Permissions-preserving replicas

Permissions-preserving replicas maintain the same permissions on elements, and changes to permissions are synchronized among the other replicas in the family that preserve permissions, including those that preserve both identities and permissions.

Read, write, and execute permissions for user, group, and other are preserved. The SID (Windows®), set-UID bit, set-GID bit, and sticky bit (Linux® and the UNIX® system) are not preserved.

Attention: If you need to restrict read or execute permissions to certain subgroups, do not use permissions-preserving replicas. It is possible for a malicious user at one site to change the permissions on an element in order to grant read access to a user at another site who is not the element owner or in the element’s group. If you choose to use permissions-preserving replicas, you may want to define a trigger that informs you when a cleartool protect command is run. Also, when you run mkreplica –import and create a permissions-preserving replica, make sure that your primary group is appropriate.

In order for you to change a replica to be permissions-preserving or to create a new permissions-preserving replica, the VOB family feature level of the replica must be at least 4. Also, the cleartool protect command fails if you use the –chmod option, specify an object in a permissions-preserving replica, and your client host is running a version of HCL VersionVault associated with feature level 3 or lower.
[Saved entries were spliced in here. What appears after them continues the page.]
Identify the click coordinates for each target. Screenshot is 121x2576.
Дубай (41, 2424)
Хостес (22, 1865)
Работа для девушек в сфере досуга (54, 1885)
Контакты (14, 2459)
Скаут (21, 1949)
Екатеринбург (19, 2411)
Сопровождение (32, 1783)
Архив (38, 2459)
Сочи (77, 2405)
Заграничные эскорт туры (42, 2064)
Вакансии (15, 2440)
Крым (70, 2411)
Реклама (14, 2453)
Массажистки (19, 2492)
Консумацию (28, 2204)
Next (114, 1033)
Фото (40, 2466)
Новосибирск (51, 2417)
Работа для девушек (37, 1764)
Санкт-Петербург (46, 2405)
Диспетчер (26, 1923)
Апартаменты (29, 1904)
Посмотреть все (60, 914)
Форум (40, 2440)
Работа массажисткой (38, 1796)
Permissions-preserving replicas ignore changes to identities made at other replicas and maintain their own identities information for elements. For permissions-preserving replicas:
  • The user who enters the mkreplica –importcommand becomes the owner of the new VOB and of all elements in it. When you import an update packet containing oplogs for new elements, the VOB owner becomes the owner of the new elements.
  • The primary group of the user who enters the mkreplica –import command becomes the VOB’s primary group and the group for all elements. When you import an update packet containing oplogs for new elements, the VOB’s primary group is the group for the new elements.
  • Changes to identities made at this non-identities-preserving replica are not recorded in oplogs, and therefore are not propagated to other replicas. Identities changes made at replicas that preserve identities are ignored at permissions-preserving replicas.

To create a replica that preserves permissions, you should run mkreplica –export at an identities- and permissions-preserving replica or a permissions-preserving replica.